[Aavso-photometry] CCD Observations

arne arne at aavso.org
Sun Oct 14 09:31:46 EDT 2007


Steven Orlando wrote:
> Hello All!
> 
> I do my mag observations by imaging two Landolt fields at high and low airmass, and then image the target. I calculate the transforms, ZP and extinction coeff using Photored, and then I use photored's differential photometry routine to get the transformed mags of the target.
> 
> I normally don't use AAVSO charts for this, I use catalogs and The Sky to get mags.
> 
> When we use webobs, we can't submit unless we use an AAVSO chart.
> 
> How should I report this? I sometimes get my mags from "The Sky" using Tycho or UCAC2 Stars, not AAVSO charts.
> 
Hi Steve,
In general, your technique, if I understand it correctly, will yield poorer
results than if you just did differential photometry within a field.  First,
you have to only use photometric nights, so you lose 50percent or more of
your available observing time.  Second, your results will have a zeropoint
error that depends on how well you did your transformations on the given
night (especially extinction).  The only person I've ever see that was
successful in getting good light curves through all-sky calibration without
local comparison stars was Leonid Berdnikov, observing from one of the
most pristine sites in the northern hemisphere - Mt. Maidanak.

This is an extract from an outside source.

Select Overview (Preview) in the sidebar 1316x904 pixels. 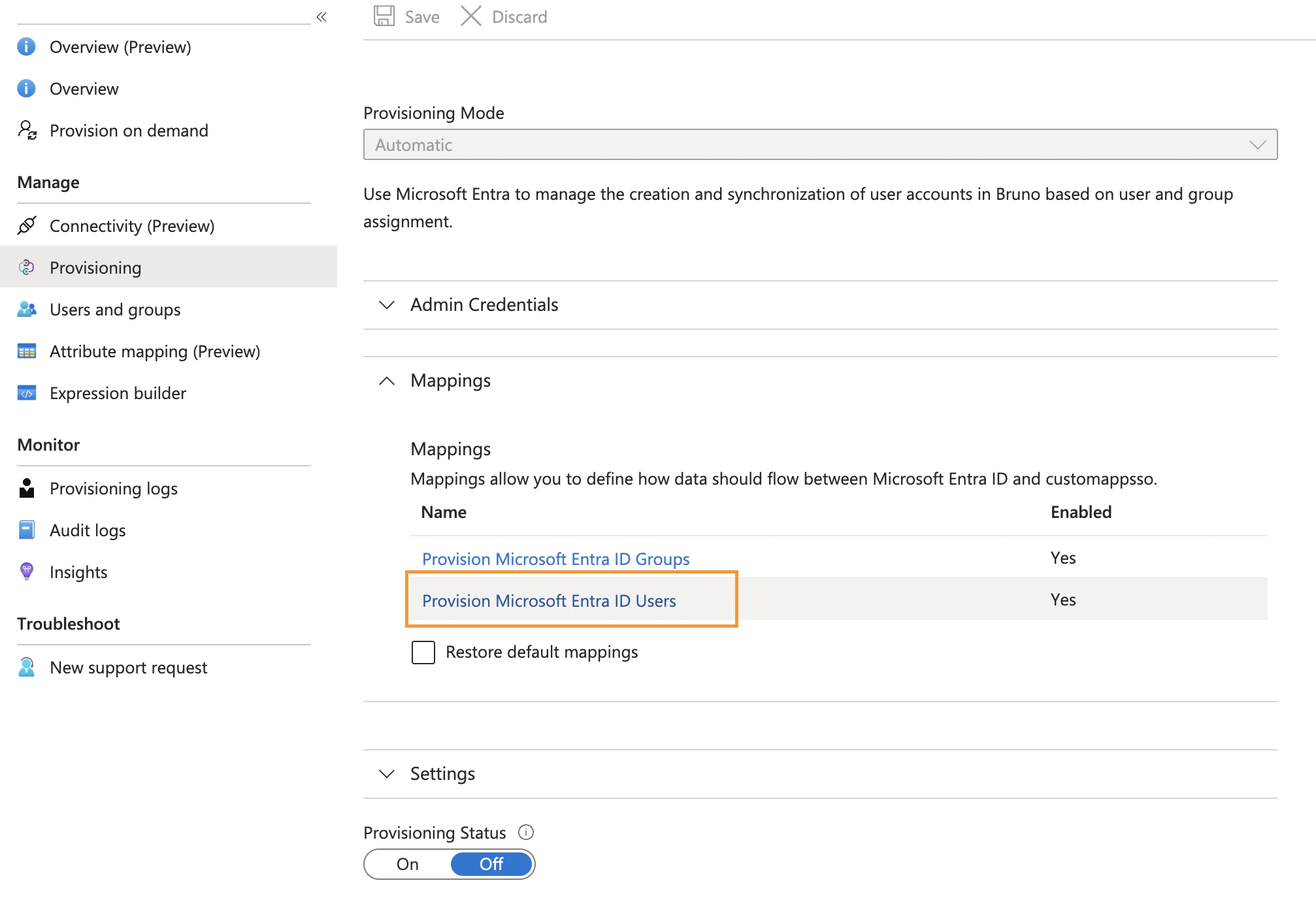point(120,46)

The better way is to use those photometric nights to get good mean magnitudes
of comparison stars in the fields of the variables of interest, and then do
differential photometry with respect to the mean magnitudes of those stars.
Your light curves will look much better - that is why we spend so much time
calibrating sequences for the observers.

However, if you want to observe this way, you can certainly submit without
using an AAVSO chart - you just put "not aavso" in the chart field, and
then be sure to put the "absolute" magnitude of the comparison star(s) used
in the comments field.

I would discourage using magnitudes from The Sky, Tycho, UCAC2 unless you
really know what you are doing.  We have a whole sequence team that
determines comparison stars around variables that are carefully trained
in what catalogs to use and the gotchas of each.